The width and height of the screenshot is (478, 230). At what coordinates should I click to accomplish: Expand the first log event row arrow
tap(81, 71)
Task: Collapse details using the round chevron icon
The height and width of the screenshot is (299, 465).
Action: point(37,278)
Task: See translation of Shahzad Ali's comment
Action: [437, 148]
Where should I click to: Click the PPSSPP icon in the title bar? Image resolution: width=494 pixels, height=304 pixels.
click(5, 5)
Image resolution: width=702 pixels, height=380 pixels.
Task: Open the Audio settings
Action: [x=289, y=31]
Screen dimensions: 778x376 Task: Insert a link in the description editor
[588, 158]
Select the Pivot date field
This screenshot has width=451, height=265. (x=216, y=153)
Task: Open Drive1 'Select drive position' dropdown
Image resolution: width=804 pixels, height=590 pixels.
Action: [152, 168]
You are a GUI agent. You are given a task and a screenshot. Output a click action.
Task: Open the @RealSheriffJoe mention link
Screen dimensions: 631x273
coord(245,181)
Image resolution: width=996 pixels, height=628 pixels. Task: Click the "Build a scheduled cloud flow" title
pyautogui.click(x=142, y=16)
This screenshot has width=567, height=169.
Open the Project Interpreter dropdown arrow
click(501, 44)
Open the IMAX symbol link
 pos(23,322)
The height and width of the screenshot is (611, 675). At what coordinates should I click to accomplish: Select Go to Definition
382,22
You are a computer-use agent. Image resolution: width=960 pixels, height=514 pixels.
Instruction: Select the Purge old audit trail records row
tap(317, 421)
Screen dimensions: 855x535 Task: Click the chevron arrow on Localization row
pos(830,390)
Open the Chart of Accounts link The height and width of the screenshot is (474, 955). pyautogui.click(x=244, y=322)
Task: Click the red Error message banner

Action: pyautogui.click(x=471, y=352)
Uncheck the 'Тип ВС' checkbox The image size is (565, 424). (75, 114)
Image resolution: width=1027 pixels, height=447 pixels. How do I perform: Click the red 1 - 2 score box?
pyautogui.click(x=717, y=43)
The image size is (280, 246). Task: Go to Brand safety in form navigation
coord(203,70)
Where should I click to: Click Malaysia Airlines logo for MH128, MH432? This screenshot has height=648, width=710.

________

Set down each line of the material above without a single alteration.

_Exercise response_
The width and height of the screenshot is (478, 230). At what coordinates should I click to accomplish: Expand the first log event row arrow
tap(81, 71)
Task: Collapse details using the round chevron icon
The height and width of the screenshot is (299, 465).
Action: point(37,278)
Task: See translation of Shahzad Ali's comment
Action: [437, 148]
Where should I click to: Click the PPSSPP icon in the title bar? Image resolution: width=494 pixels, height=304 pixels.
click(5, 5)
Image resolution: width=702 pixels, height=380 pixels.
Task: Open the Audio settings
Action: [x=289, y=31]
Screen dimensions: 778x376 Task: Insert a link in the description editor
[588, 158]
Select the Pivot date field
This screenshot has width=451, height=265. (x=216, y=153)
Task: Open Drive1 'Select drive position' dropdown
Image resolution: width=804 pixels, height=590 pixels.
Action: [152, 168]
You are a GUI agent. You are given a task and a screenshot. Output a click action.
Task: Open the @RealSheriffJoe mention link
Screen dimensions: 631x273
coord(245,181)
Image resolution: width=996 pixels, height=628 pixels. Task: Click the "Build a scheduled cloud flow" title
pyautogui.click(x=142, y=16)
This screenshot has width=567, height=169.
Open the Project Interpreter dropdown arrow
click(501, 44)
Open the IMAX symbol link
 pos(23,322)
The height and width of the screenshot is (611, 675). At what coordinates should I click to accomplish: Select Go to Definition
382,22
You are a computer-use agent. Image resolution: width=960 pixels, height=514 pixels.
Instruction: Select the Purge old audit trail records row
tap(317, 421)
Screen dimensions: 855x535 Task: Click the chevron arrow on Localization row
pos(830,390)
Open the Chart of Accounts link The height and width of the screenshot is (474, 955). pyautogui.click(x=244, y=322)
Task: Click the red Error message banner

Action: pyautogui.click(x=471, y=352)
Uncheck the 'Тип ВС' checkbox The image size is (565, 424). (75, 114)
Image resolution: width=1027 pixels, height=447 pixels. How do I perform: Click the red 1 - 2 score box?
pyautogui.click(x=717, y=43)
The image size is (280, 246). Task: Go to Brand safety in form navigation
coord(203,70)
Where should I click to: Click Malaysia Airlines logo for MH128, MH432? This screenshot has height=648, width=710.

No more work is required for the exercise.